Having been so incredibly busy lately at work (hence lack of blogs) I have managed to keep the majority of CF related thoughts far in the back of my mind. I have to admit, I have found the key to it all is keeping busy, both in and out of work, allowing me to think about other things and carry out CF duties like they are routine, without a second thought.
Today was a slightly different story. Clearly CF felt I was perhaps getting a little too comfortable and whilst out for a family meal to celebrate Mother’s Day early, I found myself completely blindsided. The end result was the need for me to excuse myself from the table in order to go to the ladies and cry. The tears unfortunately started before I could get away from the table because the waiter was blocking my exit which meant awkwardly that Oakley had already clocked me and begun to question what was wrong.
It’s funny the things that set me off and tip me over the edge, sometimes it can be a song on the radio, for me it is often James Bay or Nora Jones songs that we played to Chester in the Neonatal unit when he was really poorly that take me back to those difficult days and other times it could be a pre-CF or as I like to call it a “Blissfully unaware” memory in pop up in my Facebook memories (Thanks for that Facebook!) today however, was something completely innocent and unexpected.
There we were sat enjoying our meal, I have to admit I was cringing at the two toddlers from the table next to us who were rolling around on the floor licking the dirty carpet. I noticed three women and their small babies were being seated in close proximity to our table, and my first thought was the hope that my children who were actually for once sat to the table lovely, wouldn’t suddenly change into their feral alter egos and cause havoc, which would in turn mean me getting that “My child will never behave like that look” from the new mothers with their sleeping babies (yet to experience tantrums).
I overheard them talking about what they thought their babies might be when they grew up, and suddenly there I was broken. Every parent wants the best for their child, these women were no different, but whilst they were sat their wondering if their child would be a Doctor or a Scientist, a bin man or a butcher, I found myself thinking I just want my child to be alive when he grows up. I want the best for both my boys I would love for them to be Doctors or Scientists, or in fact anything that makes them happy. But just now, at this moment in time, having seen so many young ones loose this very fight and with no clear certainty for Chester just for him to be able to grow up would be all that I would wish for him.
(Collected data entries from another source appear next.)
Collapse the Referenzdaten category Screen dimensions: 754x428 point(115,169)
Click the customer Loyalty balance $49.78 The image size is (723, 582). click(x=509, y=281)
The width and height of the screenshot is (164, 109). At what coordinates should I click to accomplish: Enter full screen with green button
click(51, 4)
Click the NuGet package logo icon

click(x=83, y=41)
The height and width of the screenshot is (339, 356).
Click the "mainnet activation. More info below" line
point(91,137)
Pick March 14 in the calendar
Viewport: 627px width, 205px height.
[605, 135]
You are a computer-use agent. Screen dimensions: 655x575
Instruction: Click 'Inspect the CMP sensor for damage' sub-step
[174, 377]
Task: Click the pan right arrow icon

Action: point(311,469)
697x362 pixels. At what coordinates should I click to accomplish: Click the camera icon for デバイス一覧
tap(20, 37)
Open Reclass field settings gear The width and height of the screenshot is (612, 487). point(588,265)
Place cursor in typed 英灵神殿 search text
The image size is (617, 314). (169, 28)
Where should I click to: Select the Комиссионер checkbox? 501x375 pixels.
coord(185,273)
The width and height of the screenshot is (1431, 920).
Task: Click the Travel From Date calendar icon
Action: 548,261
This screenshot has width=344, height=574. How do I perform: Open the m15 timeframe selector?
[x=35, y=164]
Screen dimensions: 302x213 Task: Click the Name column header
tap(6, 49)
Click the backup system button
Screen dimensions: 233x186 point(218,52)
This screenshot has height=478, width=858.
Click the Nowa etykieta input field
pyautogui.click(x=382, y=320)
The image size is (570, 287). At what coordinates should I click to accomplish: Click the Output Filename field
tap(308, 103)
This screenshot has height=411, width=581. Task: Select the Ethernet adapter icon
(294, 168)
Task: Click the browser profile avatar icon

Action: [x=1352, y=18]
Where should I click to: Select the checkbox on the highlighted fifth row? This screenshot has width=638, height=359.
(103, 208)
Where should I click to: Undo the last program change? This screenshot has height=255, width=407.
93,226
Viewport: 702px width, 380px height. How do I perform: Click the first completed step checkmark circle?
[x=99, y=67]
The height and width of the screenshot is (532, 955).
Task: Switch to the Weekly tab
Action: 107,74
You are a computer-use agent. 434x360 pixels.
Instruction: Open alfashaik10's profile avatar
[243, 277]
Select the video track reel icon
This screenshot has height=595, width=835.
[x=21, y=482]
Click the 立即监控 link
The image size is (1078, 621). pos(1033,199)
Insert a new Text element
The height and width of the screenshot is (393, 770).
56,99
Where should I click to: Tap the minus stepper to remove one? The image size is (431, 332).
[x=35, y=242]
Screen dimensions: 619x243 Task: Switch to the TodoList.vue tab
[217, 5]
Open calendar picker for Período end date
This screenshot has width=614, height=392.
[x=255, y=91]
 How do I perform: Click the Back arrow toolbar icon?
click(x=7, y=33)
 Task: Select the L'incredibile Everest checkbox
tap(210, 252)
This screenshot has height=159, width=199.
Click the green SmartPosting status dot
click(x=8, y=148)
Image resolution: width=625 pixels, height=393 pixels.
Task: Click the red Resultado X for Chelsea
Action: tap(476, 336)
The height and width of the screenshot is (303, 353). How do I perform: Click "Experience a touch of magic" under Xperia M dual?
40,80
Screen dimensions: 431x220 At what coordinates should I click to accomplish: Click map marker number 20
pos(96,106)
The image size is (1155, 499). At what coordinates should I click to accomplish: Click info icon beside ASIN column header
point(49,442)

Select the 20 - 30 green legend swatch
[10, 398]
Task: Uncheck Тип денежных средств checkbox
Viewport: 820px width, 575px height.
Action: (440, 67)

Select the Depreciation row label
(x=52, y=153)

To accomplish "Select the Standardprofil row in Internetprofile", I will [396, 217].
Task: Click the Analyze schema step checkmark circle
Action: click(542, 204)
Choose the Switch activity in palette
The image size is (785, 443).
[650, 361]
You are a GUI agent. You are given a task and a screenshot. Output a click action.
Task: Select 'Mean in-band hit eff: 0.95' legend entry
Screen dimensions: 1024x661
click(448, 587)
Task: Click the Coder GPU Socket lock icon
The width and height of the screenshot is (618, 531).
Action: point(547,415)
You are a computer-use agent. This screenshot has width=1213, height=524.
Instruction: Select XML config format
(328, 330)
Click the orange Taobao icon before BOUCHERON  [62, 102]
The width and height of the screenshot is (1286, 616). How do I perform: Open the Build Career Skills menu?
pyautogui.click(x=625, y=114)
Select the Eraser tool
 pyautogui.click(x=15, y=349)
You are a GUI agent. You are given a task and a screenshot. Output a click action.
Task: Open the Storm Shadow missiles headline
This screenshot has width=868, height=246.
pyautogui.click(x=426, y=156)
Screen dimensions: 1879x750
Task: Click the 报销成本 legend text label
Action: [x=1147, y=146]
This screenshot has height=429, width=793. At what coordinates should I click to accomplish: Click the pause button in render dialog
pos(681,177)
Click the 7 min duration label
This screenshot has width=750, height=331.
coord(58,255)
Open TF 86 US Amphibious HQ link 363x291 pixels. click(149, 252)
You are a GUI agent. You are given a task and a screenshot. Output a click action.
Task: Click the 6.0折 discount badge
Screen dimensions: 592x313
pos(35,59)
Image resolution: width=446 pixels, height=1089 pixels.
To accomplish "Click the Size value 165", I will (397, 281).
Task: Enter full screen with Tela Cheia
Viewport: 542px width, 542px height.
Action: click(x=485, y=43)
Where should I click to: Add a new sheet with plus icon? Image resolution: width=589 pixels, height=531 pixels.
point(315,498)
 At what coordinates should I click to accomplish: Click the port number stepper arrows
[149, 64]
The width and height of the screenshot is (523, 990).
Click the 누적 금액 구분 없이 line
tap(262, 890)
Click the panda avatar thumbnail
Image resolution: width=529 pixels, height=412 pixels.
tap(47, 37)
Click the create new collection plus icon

I don’t think I am alone when as a CF parent I find myself wondering what his future holds and wondering how long will we have him for, and although I am positive and excited by the medical and technological advances, I find myself getting more and more frustrated, wondering what kind of world we live in that we are having to fight as hard as we are for medications that have the ability to help people with CF lead longer and more comfortable lives. I cannot get my head around the fact that these drugs are out there, ready, and already being used in other countries, but that some can’t have them, because someone somewhere not only put a price tag on them, someone then refused to pay, it just doesn’t make sense.